PROBLEM DETAILS: Could you copy out all of the data below line for line, with no changes?

ENTRIES SUPPLIED:
<<<<

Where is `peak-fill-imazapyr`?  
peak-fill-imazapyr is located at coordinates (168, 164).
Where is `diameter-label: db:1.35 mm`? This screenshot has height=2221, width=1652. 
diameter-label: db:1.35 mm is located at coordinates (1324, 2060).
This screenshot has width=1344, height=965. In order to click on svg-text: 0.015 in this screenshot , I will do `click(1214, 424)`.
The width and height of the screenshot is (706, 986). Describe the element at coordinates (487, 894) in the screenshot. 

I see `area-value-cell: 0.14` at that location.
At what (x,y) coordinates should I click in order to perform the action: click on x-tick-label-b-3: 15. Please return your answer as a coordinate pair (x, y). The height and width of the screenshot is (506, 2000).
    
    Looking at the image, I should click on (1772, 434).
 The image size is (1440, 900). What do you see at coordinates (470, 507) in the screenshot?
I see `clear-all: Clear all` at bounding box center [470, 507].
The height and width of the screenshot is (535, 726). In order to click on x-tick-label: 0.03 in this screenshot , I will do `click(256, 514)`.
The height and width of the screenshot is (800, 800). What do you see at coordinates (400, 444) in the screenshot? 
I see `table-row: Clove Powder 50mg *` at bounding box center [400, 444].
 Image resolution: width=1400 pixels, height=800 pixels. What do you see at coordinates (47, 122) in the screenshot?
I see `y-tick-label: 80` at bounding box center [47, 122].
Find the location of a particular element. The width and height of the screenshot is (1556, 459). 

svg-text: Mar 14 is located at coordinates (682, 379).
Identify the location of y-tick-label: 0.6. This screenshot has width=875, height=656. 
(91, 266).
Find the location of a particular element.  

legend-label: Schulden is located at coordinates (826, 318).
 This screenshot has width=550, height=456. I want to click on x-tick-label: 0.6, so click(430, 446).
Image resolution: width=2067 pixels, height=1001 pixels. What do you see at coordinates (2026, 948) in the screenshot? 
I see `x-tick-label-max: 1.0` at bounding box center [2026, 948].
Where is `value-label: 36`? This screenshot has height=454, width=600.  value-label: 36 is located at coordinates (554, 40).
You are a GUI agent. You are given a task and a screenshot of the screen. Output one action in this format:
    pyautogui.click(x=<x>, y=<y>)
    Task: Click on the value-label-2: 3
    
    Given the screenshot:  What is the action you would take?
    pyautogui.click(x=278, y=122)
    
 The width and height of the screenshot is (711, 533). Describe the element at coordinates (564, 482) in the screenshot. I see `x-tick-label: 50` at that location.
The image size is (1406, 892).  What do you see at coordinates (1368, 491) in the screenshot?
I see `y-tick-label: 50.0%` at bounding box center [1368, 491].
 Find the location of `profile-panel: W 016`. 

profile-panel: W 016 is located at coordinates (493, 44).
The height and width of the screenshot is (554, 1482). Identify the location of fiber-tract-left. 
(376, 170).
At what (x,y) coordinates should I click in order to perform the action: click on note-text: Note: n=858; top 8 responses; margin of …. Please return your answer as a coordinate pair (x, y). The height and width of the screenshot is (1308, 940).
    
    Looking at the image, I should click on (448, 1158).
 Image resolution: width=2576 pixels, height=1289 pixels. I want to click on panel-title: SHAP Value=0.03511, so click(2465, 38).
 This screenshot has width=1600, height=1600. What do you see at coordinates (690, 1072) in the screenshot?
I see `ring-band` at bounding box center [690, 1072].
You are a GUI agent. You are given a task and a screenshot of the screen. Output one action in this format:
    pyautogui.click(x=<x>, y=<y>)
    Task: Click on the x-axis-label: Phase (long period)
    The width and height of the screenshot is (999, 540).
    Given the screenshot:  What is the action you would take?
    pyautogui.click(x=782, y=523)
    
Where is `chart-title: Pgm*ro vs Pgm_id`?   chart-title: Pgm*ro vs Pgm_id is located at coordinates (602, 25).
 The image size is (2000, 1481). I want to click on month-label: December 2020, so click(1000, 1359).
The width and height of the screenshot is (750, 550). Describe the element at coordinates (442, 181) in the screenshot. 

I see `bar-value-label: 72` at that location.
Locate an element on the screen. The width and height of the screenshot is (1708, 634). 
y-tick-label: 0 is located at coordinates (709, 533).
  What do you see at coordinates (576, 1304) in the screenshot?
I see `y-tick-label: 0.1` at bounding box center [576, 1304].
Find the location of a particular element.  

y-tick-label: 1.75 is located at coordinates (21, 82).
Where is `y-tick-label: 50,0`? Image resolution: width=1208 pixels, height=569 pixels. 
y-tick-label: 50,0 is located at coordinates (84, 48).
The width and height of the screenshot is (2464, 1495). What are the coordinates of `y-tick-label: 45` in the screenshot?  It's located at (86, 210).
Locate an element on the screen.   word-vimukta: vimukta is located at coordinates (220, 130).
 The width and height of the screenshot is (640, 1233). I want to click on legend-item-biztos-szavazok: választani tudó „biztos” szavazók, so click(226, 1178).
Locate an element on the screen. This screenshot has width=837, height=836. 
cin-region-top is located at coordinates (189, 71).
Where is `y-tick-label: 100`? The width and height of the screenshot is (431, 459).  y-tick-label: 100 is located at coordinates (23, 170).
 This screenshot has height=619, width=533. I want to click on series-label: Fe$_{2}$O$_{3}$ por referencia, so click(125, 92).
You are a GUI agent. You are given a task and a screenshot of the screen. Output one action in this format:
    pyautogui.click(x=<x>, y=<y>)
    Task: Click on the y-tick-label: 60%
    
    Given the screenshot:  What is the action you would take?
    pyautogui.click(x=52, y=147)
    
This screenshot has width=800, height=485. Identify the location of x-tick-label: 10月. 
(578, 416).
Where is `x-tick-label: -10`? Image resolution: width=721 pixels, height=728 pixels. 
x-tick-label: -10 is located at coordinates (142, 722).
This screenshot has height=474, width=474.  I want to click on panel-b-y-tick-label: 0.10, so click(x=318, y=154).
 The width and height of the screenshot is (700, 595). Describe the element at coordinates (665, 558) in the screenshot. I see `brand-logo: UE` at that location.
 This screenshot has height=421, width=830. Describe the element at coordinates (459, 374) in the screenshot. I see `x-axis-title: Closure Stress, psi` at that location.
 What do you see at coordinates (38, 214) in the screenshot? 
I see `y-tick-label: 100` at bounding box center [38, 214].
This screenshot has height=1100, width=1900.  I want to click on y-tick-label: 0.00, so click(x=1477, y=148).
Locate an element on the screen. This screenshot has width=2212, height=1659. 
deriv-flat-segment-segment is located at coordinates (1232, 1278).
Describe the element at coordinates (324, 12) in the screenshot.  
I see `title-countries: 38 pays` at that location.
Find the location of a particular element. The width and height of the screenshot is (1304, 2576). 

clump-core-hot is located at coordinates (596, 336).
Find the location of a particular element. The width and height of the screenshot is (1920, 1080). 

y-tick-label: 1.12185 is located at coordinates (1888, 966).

>>>>

OUTPUT FOR THIS TASK:
Where is `peak-fill-imazapyr`?  
peak-fill-imazapyr is located at coordinates (168, 164).
Where is `diameter-label: db:1.35 mm`? This screenshot has height=2221, width=1652. 
diameter-label: db:1.35 mm is located at coordinates (1324, 2060).
This screenshot has width=1344, height=965. In order to click on svg-text: 0.015 in this screenshot , I will do `click(1214, 424)`.
The width and height of the screenshot is (706, 986). Describe the element at coordinates (487, 894) in the screenshot. 

I see `area-value-cell: 0.14` at that location.
At what (x,y) coordinates should I click in order to perform the action: click on x-tick-label-b-3: 15. Please return your answer as a coordinate pair (x, y). The height and width of the screenshot is (506, 2000).
    
    Looking at the image, I should click on (1772, 434).
 The image size is (1440, 900). What do you see at coordinates (470, 507) in the screenshot?
I see `clear-all: Clear all` at bounding box center [470, 507].
The height and width of the screenshot is (535, 726). In order to click on x-tick-label: 0.03 in this screenshot , I will do `click(256, 514)`.
The height and width of the screenshot is (800, 800). What do you see at coordinates (400, 444) in the screenshot? 
I see `table-row: Clove Powder 50mg *` at bounding box center [400, 444].
 Image resolution: width=1400 pixels, height=800 pixels. What do you see at coordinates (47, 122) in the screenshot?
I see `y-tick-label: 80` at bounding box center [47, 122].
Find the location of a particular element. The width and height of the screenshot is (1556, 459). 

svg-text: Mar 14 is located at coordinates (682, 379).
Identify the location of y-tick-label: 0.6. This screenshot has width=875, height=656. 
(91, 266).
Find the location of a particular element.  

legend-label: Schulden is located at coordinates (826, 318).
 This screenshot has width=550, height=456. I want to click on x-tick-label: 0.6, so click(430, 446).
Image resolution: width=2067 pixels, height=1001 pixels. What do you see at coordinates (2026, 948) in the screenshot? 
I see `x-tick-label-max: 1.0` at bounding box center [2026, 948].
Where is `value-label: 36`? This screenshot has height=454, width=600.  value-label: 36 is located at coordinates (554, 40).
You are a GUI agent. You are given a task and a screenshot of the screen. Output one action in this format:
    pyautogui.click(x=<x>, y=<y>)
    Task: Click on the value-label-2: 3
    
    Given the screenshot:  What is the action you would take?
    pyautogui.click(x=278, y=122)
    
 The width and height of the screenshot is (711, 533). Describe the element at coordinates (564, 482) in the screenshot. I see `x-tick-label: 50` at that location.
The image size is (1406, 892).  What do you see at coordinates (1368, 491) in the screenshot?
I see `y-tick-label: 50.0%` at bounding box center [1368, 491].
 Find the location of `profile-panel: W 016`. 

profile-panel: W 016 is located at coordinates (493, 44).
The height and width of the screenshot is (554, 1482). Identify the location of fiber-tract-left. 
(376, 170).
At what (x,y) coordinates should I click in order to perform the action: click on note-text: Note: n=858; top 8 responses; margin of …. Please return your answer as a coordinate pair (x, y). The height and width of the screenshot is (1308, 940).
    
    Looking at the image, I should click on (448, 1158).
 Image resolution: width=2576 pixels, height=1289 pixels. I want to click on panel-title: SHAP Value=0.03511, so click(2465, 38).
 This screenshot has width=1600, height=1600. What do you see at coordinates (690, 1072) in the screenshot?
I see `ring-band` at bounding box center [690, 1072].
You are a GUI agent. You are given a task and a screenshot of the screen. Output one action in this format:
    pyautogui.click(x=<x>, y=<y>)
    Task: Click on the x-axis-label: Phase (long period)
    The width and height of the screenshot is (999, 540).
    Given the screenshot:  What is the action you would take?
    pyautogui.click(x=782, y=523)
    
Where is `chart-title: Pgm*ro vs Pgm_id`?   chart-title: Pgm*ro vs Pgm_id is located at coordinates (602, 25).
 The image size is (2000, 1481). I want to click on month-label: December 2020, so click(1000, 1359).
The width and height of the screenshot is (750, 550). Describe the element at coordinates (442, 181) in the screenshot. 

I see `bar-value-label: 72` at that location.
Locate an element on the screen. The width and height of the screenshot is (1708, 634). 
y-tick-label: 0 is located at coordinates (709, 533).
  What do you see at coordinates (576, 1304) in the screenshot?
I see `y-tick-label: 0.1` at bounding box center [576, 1304].
Find the location of a particular element.  

y-tick-label: 1.75 is located at coordinates (21, 82).
Where is `y-tick-label: 50,0`? Image resolution: width=1208 pixels, height=569 pixels. 
y-tick-label: 50,0 is located at coordinates (84, 48).
The width and height of the screenshot is (2464, 1495). What are the coordinates of `y-tick-label: 45` in the screenshot?  It's located at (86, 210).
Locate an element on the screen.   word-vimukta: vimukta is located at coordinates (220, 130).
 The width and height of the screenshot is (640, 1233). I want to click on legend-item-biztos-szavazok: választani tudó „biztos” szavazók, so click(226, 1178).
Locate an element on the screen. This screenshot has width=837, height=836. 
cin-region-top is located at coordinates (189, 71).
Where is `y-tick-label: 100`? The width and height of the screenshot is (431, 459).  y-tick-label: 100 is located at coordinates (23, 170).
 This screenshot has height=619, width=533. I want to click on series-label: Fe$_{2}$O$_{3}$ por referencia, so click(125, 92).
You are a GUI agent. You are given a task and a screenshot of the screen. Output one action in this format:
    pyautogui.click(x=<x>, y=<y>)
    Task: Click on the y-tick-label: 60%
    
    Given the screenshot:  What is the action you would take?
    pyautogui.click(x=52, y=147)
    
This screenshot has width=800, height=485. Identify the location of x-tick-label: 10月. 
(578, 416).
Where is `x-tick-label: -10`? Image resolution: width=721 pixels, height=728 pixels. 
x-tick-label: -10 is located at coordinates (142, 722).
This screenshot has height=474, width=474.  I want to click on panel-b-y-tick-label: 0.10, so click(x=318, y=154).
 The width and height of the screenshot is (700, 595). Describe the element at coordinates (665, 558) in the screenshot. I see `brand-logo: UE` at that location.
 This screenshot has height=421, width=830. Describe the element at coordinates (459, 374) in the screenshot. I see `x-axis-title: Closure Stress, psi` at that location.
 What do you see at coordinates (38, 214) in the screenshot? 
I see `y-tick-label: 100` at bounding box center [38, 214].
This screenshot has height=1100, width=1900.  I want to click on y-tick-label: 0.00, so click(x=1477, y=148).
Locate an element on the screen. This screenshot has width=2212, height=1659. 
deriv-flat-segment-segment is located at coordinates (1232, 1278).
Describe the element at coordinates (324, 12) in the screenshot.  
I see `title-countries: 38 pays` at that location.
Find the location of a particular element. The width and height of the screenshot is (1304, 2576). 

clump-core-hot is located at coordinates (596, 336).
Find the location of a particular element. The width and height of the screenshot is (1920, 1080). 

y-tick-label: 1.12185 is located at coordinates (1888, 966).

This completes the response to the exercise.